Clasping the crumpled tin of beans his mother had thrown at him as she left for the night, Barry craned his head to see the can-opener was Sellotaped to the kitchen ceiling, and he knew he wouldn’t be able to reach it, even if he stood on a chair. His tummy was gurgling with hunger pangs as he opened up the fridge, but there was nothing in there except a sweaty plastic bag with three slices of green bread inside, and a curled up spider in the salad crisper.
There was only one thing for it: he pulled his school trousers up around his waist, opened the door under the stairs, and crept slowly down the steps to the cellar. He hated it there, but if he wanted those beans, he’d have to get Mummy’s big axe from the workbench and chop the tin open.
The axe was hidden under the bench in a special compartment that his mother had made. Barry knelt down in the dust, unclasped the catches and the axe, wrapped in a thick plastic sheet, tumbled to the floor with a loud thud, which made Barry flinch. He picked up the bundle and scuttled back up the steps, slamming the door behind him - in case a Maeglem was chasing him - then ran back through to the kitchen.
An old man with a wild, white beard and silver hair stood by the door. His shabby, long trench coat swayed as he turned to the arrival of the boy, and his eyes opened wide, as did his mouth, with mortificiation.
With an involuntary hoot of surprise, Barry fumbled his burden and it fell to the floor with a resounding clang, spilling open to reveal the razor-honed edge of the axe head. It glinted, relatively, under the twenty-watt bulb of the kitchen light.
Both Barry and the stranger regarded each other in a tense moment of vigilant silence, aware of the weapon lying on the floor between them, but hesitant to make the first move towards it.
“Watch out!” called the stranger, raising his hand and pointing a long, bony finger over Barry’s shoulder.
Barry turned his head in terror, expecting the fanged Maeglem his mother had warned of to be looming up from behind. He ran forwards, his craned neck looking back into the darkness of the hallway, and then - thump - he hit his head against something soft.
“Ooof!” said the stranger, falling to the floor with his hands apparently searching for stray pocket change.
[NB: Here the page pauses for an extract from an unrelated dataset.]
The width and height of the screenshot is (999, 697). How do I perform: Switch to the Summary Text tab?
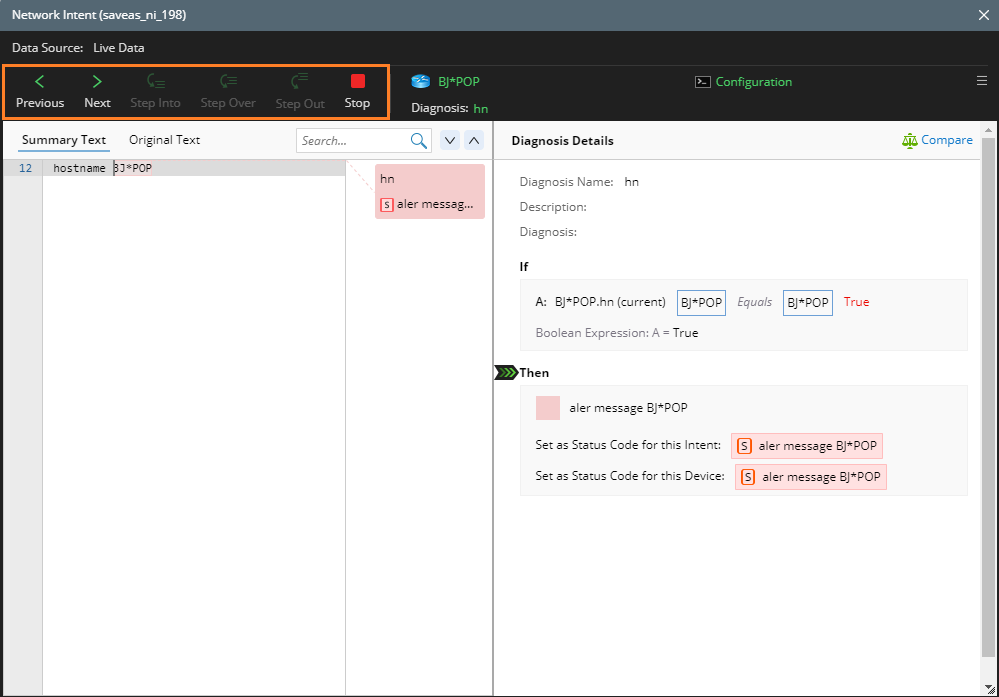click(x=63, y=139)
Barry leapt over the old man and made a grab for the back door handle, rattling it desperately with both hands, but the door wouldn’t budge. (Even after he’d asked what to do if there was a fire, his Mother had insisted that the door stay locked when she wasn’t there. As an afterthought, she had put the child-benefit book into an envelope and pinned it to the notice board, telling Barry that, if there was a fire, he should post it through the letterbox and help would be on its way. That was no good now though - not when the thing he was trying to escape from was blocking his escape route.) Resigned to his fate, he let loose of the door handle and turned, timidly, to face the salivating jaws of death...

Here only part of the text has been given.